He whacked Pete's shin with a rubber hammer, but Pete never kicked. His foot hung loose like, not doing a blamed thing that the doc said it would if his spine was in repair. The doc was plumb dumb-foundered.
"Most remarkable case of volitional control—" he began.
"Volitional your grandmother!" yells the lawyer. "Mr. Peterson is ruined also! He was stricken prone in the same negligent accident that killed dear Mr. Brady! He is doomed! A few months of progressive induration of the spinal cord, and breaking up of the multipolar cells, and—death, friend, death!"
The widow begun to whimper, and the lawyer grabbed Pete's hand and bursted into tears. Pete, being a Swede, never opened his face.

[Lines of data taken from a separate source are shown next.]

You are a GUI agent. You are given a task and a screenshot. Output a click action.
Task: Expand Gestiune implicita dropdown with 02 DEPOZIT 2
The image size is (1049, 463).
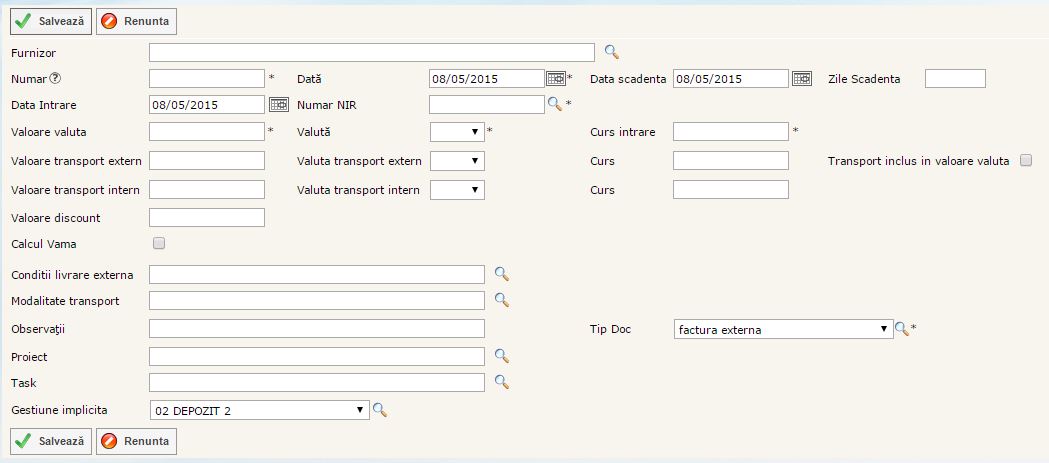coord(259,410)
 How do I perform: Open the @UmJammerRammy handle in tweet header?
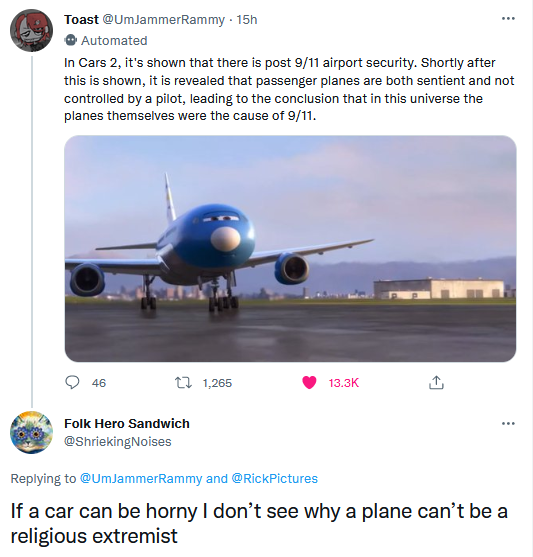[163, 20]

"But," said the lawyer, cheering up, "we'll make them sweat for this. Shall we not vindicate the right of the working-man to protection, Mr. Peterson?"
"Yu bat!" said Pete. "Ay bane gude Republican!"
"And vindicate his right," went on the lawyer, "to safe tools and conditions of employment?"
"Ay tank we windicate," said Pete.
"Nobly said!" said the lawyer and hopped to it making agreements for contingent fees and other flimflams. It was wonderful how sort of patriotic and unselfish and religious and cagey he always was.
We quit the Golden Fountain, and I got some assessment work for Sile Wilson. Pete wouldn't go. He was sort of hanging around the widow, but his brains were so sluggish that I don't believe he knew why. I picked up a man named Lungy to help. Sile's daughter Lucy kept house for Sile in camp, and in two days she was calling Lungy "Mr. Addison," and reproaching me for stringing a stranger that had seen better days and had a bum lung and was used to dressing for dinner. I told her I most always allowed to wear something at that meal myself, and she snapped my head off. He was a nice fellow for a lunger.